The learning process of BSIC

Executive summary

The learning process of BSIC was a blend of elements involving team working, business tricks and knowledge about the subject, communication skills, time constraints and pressure. No one, even experienced people can say it was easy, but in the end it was a worthy experience.

As I took notes of every single meeting it was held, I have interesting information of the whole process. However, I am only summarizing the most relevant days, in order to get easy understanding of some reasons of our mistakes such as time constraint and team working style. Because it was a strategy developed in 4 weeks and presented the last 5th week, it can be seen that every single week the approach was slightly different as a result of the regular feedbacks and up dated information that was found. In the explanation of the events, I also mention my role in the group and my contribution as a team member.

The main analytical tool used for the SIS revision was the multi-layered approach presented by Finnegan, D.J. and Currie W.L. (2009). I decided to choose this because it was initially used in the design of the formal presented strategy and it can also show that it was difficult to "afford" a right development of all the 4 layers in the same week or in the last one. In addition, I highlight the most common mistakes done in most CRM integration strategies as it is pointed out by Sudhir Kale (1) in her paper.

Finally, I write the main lessons learnt in this module and how to use this experience to enhance future challenges.

A critical review of the SIS and the reasons behind the mistakes

From the first week of the term, I felt the satisfaction of being in an excellent group because all members were collaborative and have ideas to share. They were active class participants and some of their working experience was also an excellent plus to consider.
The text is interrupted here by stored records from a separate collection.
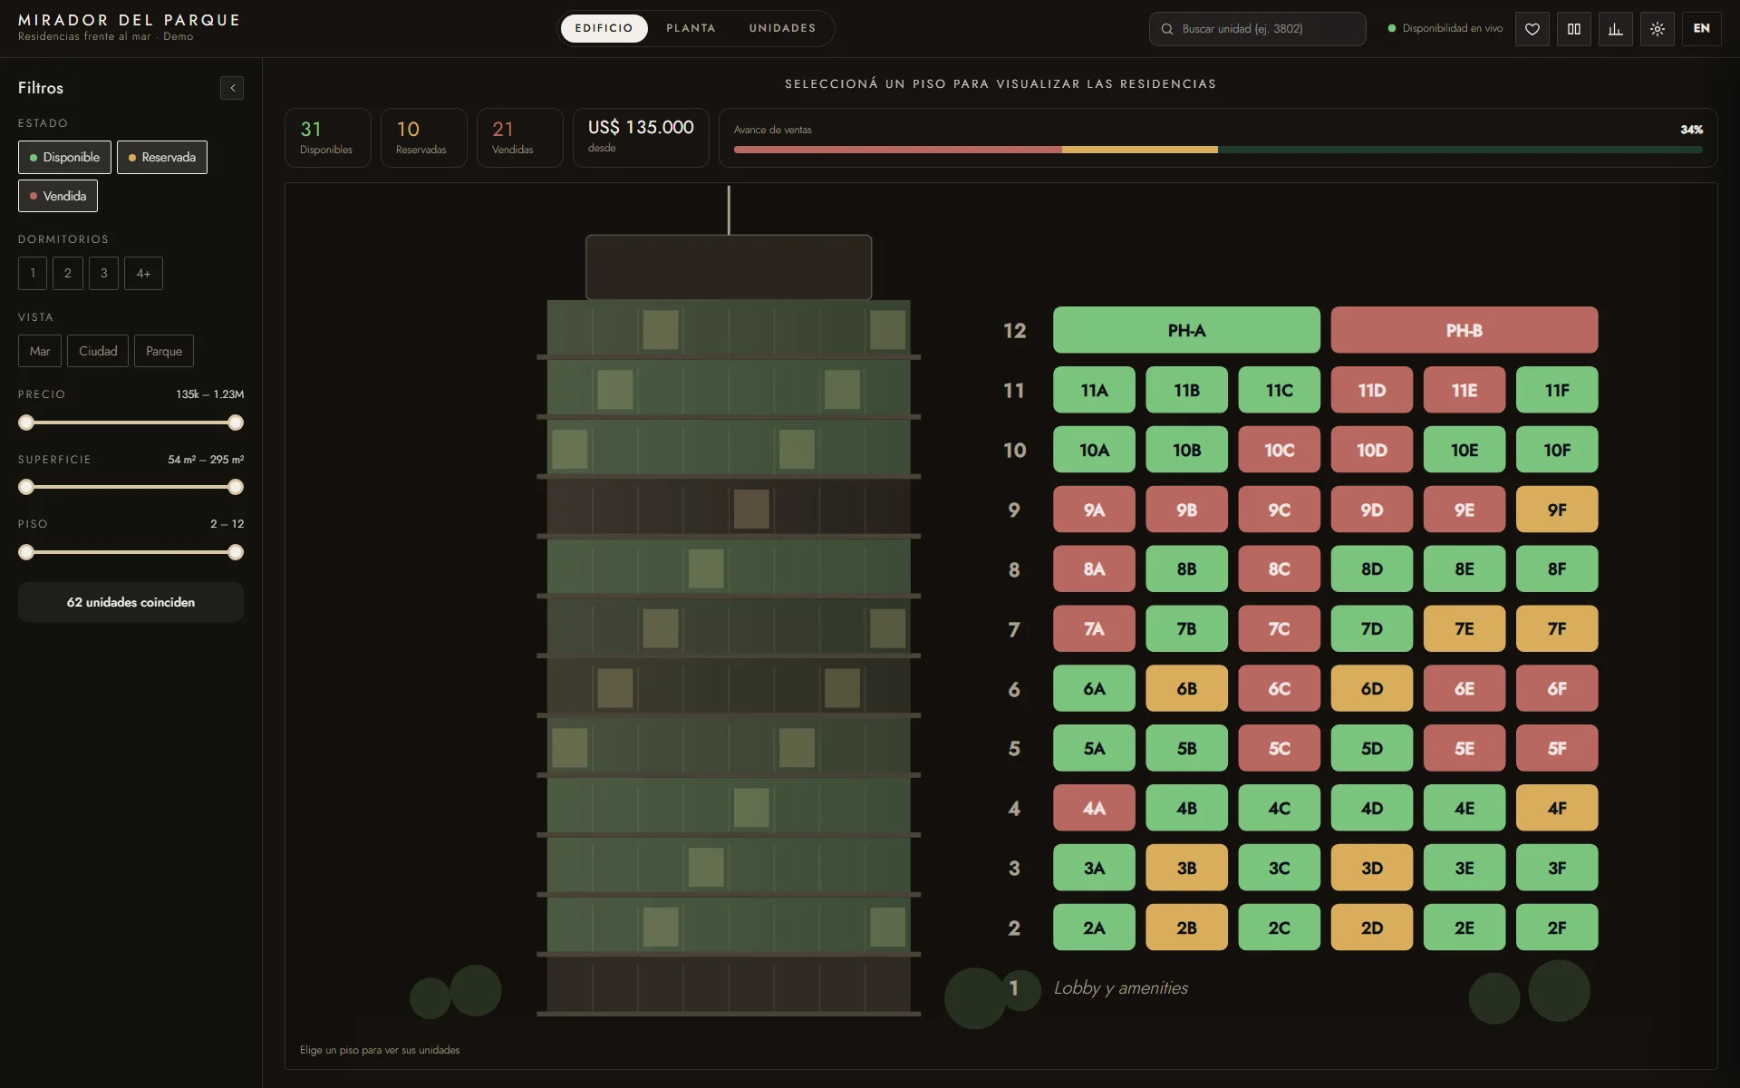Select reserved unit 9F

click(1557, 510)
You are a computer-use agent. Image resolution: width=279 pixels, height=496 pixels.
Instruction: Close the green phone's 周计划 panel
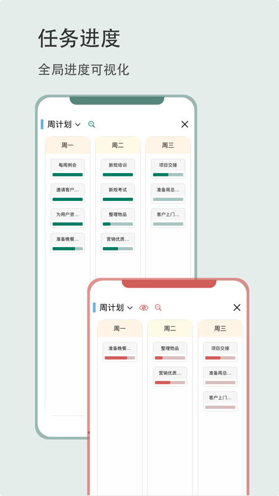185,124
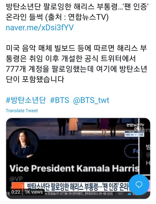Open the #BTS hashtag
Screen dimensions: 156x204
[x=59, y=100]
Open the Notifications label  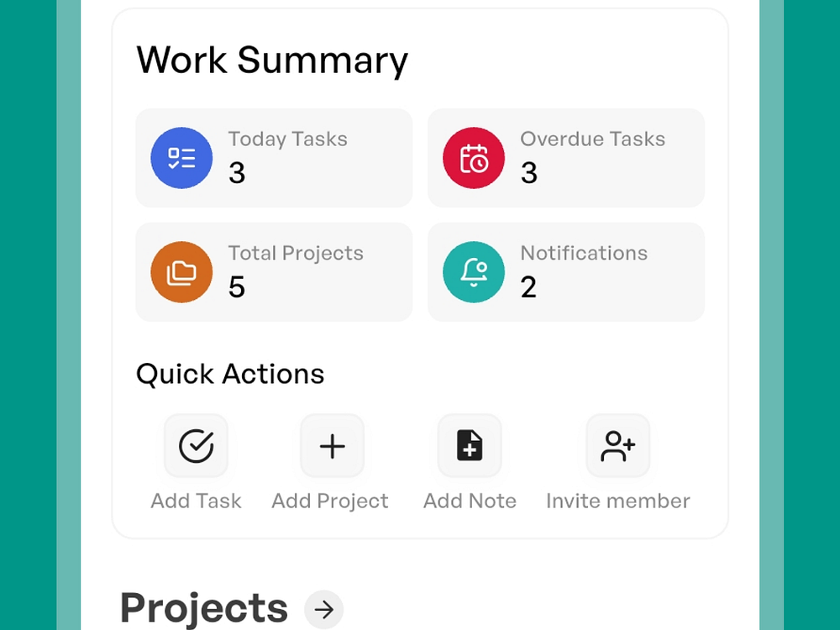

Despite of having interesting working experience in business and in some real life aspects, I struggled with my English speaking fluency and this made it to me feel difficult to communicate my ideas. I also believed that another weak point was my lack of technical experience in the IT industry, but it was a bad appreciation because, as I will explain later, our approach was in the wrong direction.

Before entering into the academic part of the Project, I would like to explain chronologically about the most important events and some reasons that were an impediment for getting better final outcomes.

Week 1

Tuesday 13/October/2009: This day we had the second group meeting after our introductory BSIC class and we were given the RFI and the Press release documents. The first issue to consider was the division of roles and the initial tasks. As I supposed, there were more than one person looking forward to be the leader in the group. Some of my team mates encouraged me ; I told my group that I was eager to actively participate in the meeting sessions but I was not confident about my language fluency and that this could cause communication misunderstanding with the client. By the meantime, I joined English speaking sessions to improve the language as far as possible in the next rounds. Everybody was asked to propose his/her role and we decided three or four people to be the contact with the client. The basis of this election was in the assumption that the Implementation was rather technical, so we decided two technically skilled people and one good communicator as the three main people in charge of the client. The system for choosing and deciding was democratic; majority will accept or reject any idea and so the work began.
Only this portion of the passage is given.